TAMMY! Message # 27!

Congratulations!!! Please drop me a note at author@lesliekelly.com and give me your snail mail addy and let me know which book you’d like so I can get your prizes out to you.

And now, since the theme of this week’s contest is Disney, here are a few naughty Disney treats.

First, a link: WARNING: This is not kid safe. Not work safe. But oh, man, is Aladdin HOT or what?!? (And I love Prince Erik’s tattoo!)

When you’re finished drooling, feel free to come back for a completely irreverent list of what happened AFTER the happily ever after… (I’d love to credit this, but don’t know who wrote it!)

WHATEVER HAPPENED TO THOSE DISNEY CHARACTERS?

We have all grown up knowing and loving the characters produced by Walt Disney and his successors at the Disney company. From Mickey Mouse to Aladdin, Disney has always given us something to laugh at, someone to cry for, something to hope for and a star to wish upon.

Now, however, is has been revealed that the stars of these memorable cartoons may not have been the paragons of hope and happiness we always thought they were. Here, for the first time ever, are the fates to have befallen many of your favorite Disney characters.

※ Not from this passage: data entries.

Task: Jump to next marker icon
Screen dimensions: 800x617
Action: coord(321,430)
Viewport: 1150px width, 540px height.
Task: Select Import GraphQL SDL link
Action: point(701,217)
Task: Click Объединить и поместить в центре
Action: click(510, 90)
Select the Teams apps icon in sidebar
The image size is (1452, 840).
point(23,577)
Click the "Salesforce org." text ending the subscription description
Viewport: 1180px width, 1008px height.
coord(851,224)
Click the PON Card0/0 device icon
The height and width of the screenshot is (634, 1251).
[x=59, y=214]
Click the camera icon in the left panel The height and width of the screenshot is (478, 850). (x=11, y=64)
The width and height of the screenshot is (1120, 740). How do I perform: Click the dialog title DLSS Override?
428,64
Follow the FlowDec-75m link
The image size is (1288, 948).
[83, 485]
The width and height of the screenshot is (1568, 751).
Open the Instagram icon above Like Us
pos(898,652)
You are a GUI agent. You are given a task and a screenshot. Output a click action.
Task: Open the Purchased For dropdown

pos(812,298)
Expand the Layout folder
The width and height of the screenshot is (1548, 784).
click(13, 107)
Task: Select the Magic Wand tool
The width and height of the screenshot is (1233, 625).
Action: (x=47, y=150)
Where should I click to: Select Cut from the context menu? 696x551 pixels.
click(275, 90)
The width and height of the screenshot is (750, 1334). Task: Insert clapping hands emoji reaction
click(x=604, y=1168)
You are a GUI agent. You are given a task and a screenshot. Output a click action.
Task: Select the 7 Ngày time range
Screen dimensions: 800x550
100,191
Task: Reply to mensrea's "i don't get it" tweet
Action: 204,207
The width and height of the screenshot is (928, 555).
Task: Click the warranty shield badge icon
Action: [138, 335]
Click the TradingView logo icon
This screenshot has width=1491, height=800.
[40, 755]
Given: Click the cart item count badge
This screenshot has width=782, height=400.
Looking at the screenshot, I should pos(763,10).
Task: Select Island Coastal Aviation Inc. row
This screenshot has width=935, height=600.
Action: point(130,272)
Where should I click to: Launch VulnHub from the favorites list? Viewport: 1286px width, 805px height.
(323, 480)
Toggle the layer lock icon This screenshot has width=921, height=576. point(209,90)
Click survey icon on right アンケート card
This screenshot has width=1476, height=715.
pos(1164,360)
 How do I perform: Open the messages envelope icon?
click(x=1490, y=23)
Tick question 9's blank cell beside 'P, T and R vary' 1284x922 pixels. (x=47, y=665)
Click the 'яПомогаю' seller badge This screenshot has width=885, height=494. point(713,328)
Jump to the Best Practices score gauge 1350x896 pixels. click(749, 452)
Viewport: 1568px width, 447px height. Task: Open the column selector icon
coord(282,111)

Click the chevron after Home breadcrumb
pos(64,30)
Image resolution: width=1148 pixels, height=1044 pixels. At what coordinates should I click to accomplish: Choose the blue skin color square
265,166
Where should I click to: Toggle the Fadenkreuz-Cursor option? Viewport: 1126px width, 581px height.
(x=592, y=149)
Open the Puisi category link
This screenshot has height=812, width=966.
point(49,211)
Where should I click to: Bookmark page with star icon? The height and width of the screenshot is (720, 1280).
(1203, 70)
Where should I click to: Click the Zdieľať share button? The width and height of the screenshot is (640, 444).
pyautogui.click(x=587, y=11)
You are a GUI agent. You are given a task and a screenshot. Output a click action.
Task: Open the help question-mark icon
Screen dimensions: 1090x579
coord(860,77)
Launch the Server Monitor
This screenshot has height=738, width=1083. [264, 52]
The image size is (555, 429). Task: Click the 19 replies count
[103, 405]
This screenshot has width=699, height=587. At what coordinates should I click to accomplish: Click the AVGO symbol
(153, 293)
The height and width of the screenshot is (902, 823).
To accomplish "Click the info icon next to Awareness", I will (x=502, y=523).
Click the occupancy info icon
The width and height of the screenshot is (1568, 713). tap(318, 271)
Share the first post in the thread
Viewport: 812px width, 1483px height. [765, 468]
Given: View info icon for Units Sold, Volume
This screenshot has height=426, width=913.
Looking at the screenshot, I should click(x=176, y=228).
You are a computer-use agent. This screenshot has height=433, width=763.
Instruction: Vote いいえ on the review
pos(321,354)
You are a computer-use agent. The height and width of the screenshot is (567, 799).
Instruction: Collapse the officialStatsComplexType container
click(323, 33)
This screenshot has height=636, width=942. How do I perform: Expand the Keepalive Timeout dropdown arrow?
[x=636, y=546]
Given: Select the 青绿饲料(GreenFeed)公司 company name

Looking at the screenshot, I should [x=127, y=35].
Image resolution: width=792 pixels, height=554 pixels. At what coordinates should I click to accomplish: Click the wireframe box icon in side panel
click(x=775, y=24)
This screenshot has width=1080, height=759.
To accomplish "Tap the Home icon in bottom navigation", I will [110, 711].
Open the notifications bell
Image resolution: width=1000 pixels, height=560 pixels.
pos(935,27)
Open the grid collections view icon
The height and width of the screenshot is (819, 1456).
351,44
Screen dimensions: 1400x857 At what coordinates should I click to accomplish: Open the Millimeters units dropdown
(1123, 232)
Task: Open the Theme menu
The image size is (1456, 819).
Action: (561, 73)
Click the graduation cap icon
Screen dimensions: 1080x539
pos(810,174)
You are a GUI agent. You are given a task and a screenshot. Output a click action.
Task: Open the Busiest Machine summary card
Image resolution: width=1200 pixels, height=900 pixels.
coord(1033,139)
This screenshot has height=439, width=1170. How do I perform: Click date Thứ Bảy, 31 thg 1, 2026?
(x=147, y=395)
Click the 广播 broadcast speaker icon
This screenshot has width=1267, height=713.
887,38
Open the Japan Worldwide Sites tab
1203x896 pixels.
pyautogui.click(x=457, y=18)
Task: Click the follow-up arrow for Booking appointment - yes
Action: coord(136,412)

MICKEY MOUSE - died of venereal disease after visiting multiple prostitutes because Minnie said “No” for 50 years.

DONALD DUCK - served as a main course at Epcot’s China Pavilion.

PLUTO - caught by dogcatchers, put to sleep after he was never claimed.

GOOFY - assassinated during first term as President of the United States.

SCROOGE MCDUCK - died in extreme poverty after being audited by the IRS.

HUEY, DEWEY & LOUIE - involved in an underground child pornography ring.

SNOW WHITE - fell for the “apple trick” again.

DOPEY - ’nuff said.

SNEEZY - died of pneumonia with Jim Henson.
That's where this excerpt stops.